Task to carry out ::
In the material below, find every line containing the string "computer" and return it.

————

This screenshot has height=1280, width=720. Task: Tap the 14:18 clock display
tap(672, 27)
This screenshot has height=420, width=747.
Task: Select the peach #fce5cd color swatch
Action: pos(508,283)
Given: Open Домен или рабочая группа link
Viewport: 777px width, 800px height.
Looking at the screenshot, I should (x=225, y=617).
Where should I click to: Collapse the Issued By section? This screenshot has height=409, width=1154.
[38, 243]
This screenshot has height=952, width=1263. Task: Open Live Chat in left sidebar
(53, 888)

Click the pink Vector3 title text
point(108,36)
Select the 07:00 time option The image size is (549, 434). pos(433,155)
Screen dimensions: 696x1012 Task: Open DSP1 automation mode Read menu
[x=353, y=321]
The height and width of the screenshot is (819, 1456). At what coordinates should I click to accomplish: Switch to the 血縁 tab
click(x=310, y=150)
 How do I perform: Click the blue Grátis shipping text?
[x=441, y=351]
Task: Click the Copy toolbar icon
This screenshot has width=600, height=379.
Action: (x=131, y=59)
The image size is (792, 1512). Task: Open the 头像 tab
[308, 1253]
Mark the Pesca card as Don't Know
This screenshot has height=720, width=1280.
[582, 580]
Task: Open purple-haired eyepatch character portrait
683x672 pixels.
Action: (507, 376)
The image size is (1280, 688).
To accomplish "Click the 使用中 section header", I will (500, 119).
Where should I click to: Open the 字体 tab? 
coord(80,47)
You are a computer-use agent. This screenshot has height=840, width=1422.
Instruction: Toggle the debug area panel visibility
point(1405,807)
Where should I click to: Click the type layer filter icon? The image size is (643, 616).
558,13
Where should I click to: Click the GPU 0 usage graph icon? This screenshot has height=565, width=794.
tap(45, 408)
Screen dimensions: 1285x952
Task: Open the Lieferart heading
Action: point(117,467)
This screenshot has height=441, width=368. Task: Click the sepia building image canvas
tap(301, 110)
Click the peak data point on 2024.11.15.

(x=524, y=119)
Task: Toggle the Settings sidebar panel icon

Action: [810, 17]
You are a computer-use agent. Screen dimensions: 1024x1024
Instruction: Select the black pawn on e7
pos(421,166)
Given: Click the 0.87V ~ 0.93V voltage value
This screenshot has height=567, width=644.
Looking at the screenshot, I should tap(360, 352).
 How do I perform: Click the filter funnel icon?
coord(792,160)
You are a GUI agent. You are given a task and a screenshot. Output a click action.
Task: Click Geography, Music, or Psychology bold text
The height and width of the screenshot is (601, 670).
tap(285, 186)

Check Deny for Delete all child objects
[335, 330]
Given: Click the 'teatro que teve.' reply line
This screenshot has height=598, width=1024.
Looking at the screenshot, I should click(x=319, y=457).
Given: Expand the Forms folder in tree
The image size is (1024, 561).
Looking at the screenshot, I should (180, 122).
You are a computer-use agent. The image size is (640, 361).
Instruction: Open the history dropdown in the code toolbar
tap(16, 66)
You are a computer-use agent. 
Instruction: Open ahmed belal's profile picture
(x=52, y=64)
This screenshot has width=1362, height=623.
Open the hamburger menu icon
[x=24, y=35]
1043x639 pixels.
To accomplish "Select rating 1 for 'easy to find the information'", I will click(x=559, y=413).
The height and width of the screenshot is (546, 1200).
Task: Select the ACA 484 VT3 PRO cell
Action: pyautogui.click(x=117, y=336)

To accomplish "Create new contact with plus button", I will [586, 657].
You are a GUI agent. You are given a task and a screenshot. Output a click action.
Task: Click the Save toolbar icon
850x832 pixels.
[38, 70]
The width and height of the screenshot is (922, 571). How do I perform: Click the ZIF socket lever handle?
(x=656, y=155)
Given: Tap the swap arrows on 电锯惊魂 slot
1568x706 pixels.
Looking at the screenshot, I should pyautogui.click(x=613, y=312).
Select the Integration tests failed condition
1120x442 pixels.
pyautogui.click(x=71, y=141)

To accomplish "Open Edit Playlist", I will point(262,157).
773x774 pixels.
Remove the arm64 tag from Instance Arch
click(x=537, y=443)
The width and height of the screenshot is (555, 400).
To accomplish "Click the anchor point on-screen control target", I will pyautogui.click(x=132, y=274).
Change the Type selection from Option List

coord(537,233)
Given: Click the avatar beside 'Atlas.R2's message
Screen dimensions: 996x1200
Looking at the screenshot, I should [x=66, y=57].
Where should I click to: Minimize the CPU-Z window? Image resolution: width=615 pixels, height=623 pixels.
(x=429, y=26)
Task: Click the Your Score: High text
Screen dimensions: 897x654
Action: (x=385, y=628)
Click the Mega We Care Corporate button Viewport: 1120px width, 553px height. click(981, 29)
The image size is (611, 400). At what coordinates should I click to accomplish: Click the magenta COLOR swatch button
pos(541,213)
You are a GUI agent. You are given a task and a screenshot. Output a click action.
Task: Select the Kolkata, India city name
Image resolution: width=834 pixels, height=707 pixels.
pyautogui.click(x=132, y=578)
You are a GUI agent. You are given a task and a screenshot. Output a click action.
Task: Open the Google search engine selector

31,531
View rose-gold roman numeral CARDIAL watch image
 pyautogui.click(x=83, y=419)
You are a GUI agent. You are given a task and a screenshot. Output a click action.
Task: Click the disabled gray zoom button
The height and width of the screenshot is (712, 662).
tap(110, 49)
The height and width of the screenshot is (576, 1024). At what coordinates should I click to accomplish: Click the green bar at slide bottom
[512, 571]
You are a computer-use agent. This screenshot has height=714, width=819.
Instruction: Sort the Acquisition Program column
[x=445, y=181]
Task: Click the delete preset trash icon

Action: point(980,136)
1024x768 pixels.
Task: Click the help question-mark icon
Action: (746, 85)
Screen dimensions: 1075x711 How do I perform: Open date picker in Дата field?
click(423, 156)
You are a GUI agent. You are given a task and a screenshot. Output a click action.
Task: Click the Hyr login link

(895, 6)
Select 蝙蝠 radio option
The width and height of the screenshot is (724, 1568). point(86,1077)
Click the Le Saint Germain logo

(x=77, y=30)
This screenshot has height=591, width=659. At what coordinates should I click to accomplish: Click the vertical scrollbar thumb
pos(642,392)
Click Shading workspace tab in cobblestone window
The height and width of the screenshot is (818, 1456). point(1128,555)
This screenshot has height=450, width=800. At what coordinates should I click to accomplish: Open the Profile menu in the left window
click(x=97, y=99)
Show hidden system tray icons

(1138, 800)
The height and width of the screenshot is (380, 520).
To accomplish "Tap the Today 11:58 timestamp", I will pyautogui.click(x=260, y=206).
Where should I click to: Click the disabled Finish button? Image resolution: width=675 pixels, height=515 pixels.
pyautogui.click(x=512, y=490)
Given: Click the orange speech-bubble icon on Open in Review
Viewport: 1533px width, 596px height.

————

Output of the task ::
You are a computer-use agent. This screenshot has height=840, width=1422.
You are a computer-use agent. Screen dimensions: 1024x1024
You are a computer-use agent. The image size is (640, 361).
You are a computer-use agent. 
You are a computer-use agent. This screenshot has height=714, width=819.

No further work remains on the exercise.